Thank You For the Lessons
You're never going to forget him. You're always going to love the color of his eyes, and you're always going to search for someone with the same contagious laugh. You're never going to fully get over him. You're going to have those nights when all the regret and pain comes rushing back. you're going to miss him with all of your heart.
But you're going to be okay.
It all starts when we’re young, the lessons. We are tiny toddlers waddling around, learning to walk and talk. And before you know it, we’re grown, hauling all this baggage over the years, hoarding everything, and picking up the pieces. Even after going through hell and back, we’re still here, and the world keeps spinning, whether we like it or not.
So, I want to say thank you. Thank you for the lessons. There are times I wish I didn’t have to go through those lessons, but I don't think I really had a choice. Thank you for teaching me what love feels like, how intense the word love can be, as well as the aching void it causes when it fades away. Thank you for loving me, even if I didn’t feel like you did at the time. I wish I had because now that that love is gone, I realize I wasted all that time worrying. So, thank you for teaching me to live in the moment. Thank you for teaching me to be strong and resilient, as without that lesson, I would’ve never made it through. Thank you for making me feel inferior because it taught me my worth. It taught me that I am worth more than you made me feel and to protect my peace. I didn’t like the way I learned the things you taught me, but I suppose I had to one way or another.
And so, I’m grateful for all the lessons you taught me, no matter how bad it hurt. I’m grateful for the lessons I’ve learned from the jagged edges of your love, as it carved me into a survivor, even though I would've traded the pain for a gentler touch. When I walked away from you, I left with fewer pieces than I came with. My heart has shattered a million times, and I've picked up as many pieces as I could, but you also scarred my soul, my being. I’m afraid I will forever carry the weight of the pain you caused me, but at least I learned from it. I learned from everything you put me through and came back stronger. I didn’t come out of it the way I liked, and not in the way I wished to be stronger, but I have. I now know to put up barriers, to limit my speech, to limit my love. Rather contradicting, right? Saying I’m learning to love myself while also oppressing my emotions? The duality of man.
I still yearn for your warmth, your comfort, but reality demands a different path. No one always gets their way, I suppose.
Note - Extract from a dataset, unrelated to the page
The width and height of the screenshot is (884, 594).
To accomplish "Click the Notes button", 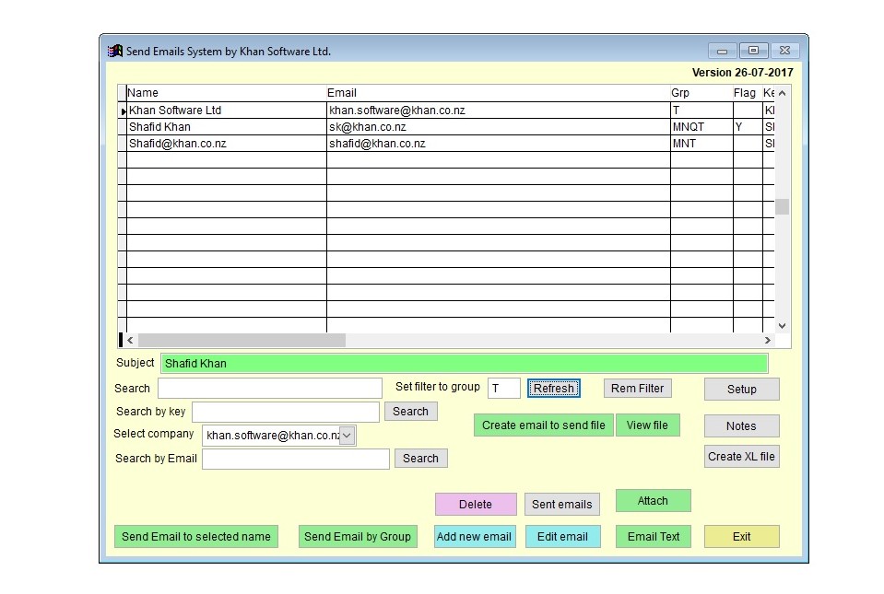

I miss you, and I don’t know if the longing will ever fade, though I know I must move forward. Because, when I’m on my bathroom floor crying out in a pool of my tears, time doesn’t stop no matter how much I wish it would, and time is valuable. Before you, I had goals. I wanted to get into med school, learn about quantum mechanics, speak at conferences, but I just fell for you a little too hard. But now that it’s over, I must continue to live, and I cannot live on the bathroom floor forever. I do not wish to waste my life hurting and focusing on the pain. I might always hurt, but I would like to make the most of what I can.
So this is why I think it’s time to say goodbye, and that is exactly what I am doing. But I would also like to say thank you. Thank you for teaching me everything you did. Thank you for all the lessons because I would not be who I am today without them. And although I am not perfectly content with where I am in life, I am learning to heal and love myself, so I must say thank you. Thank you for the lessons.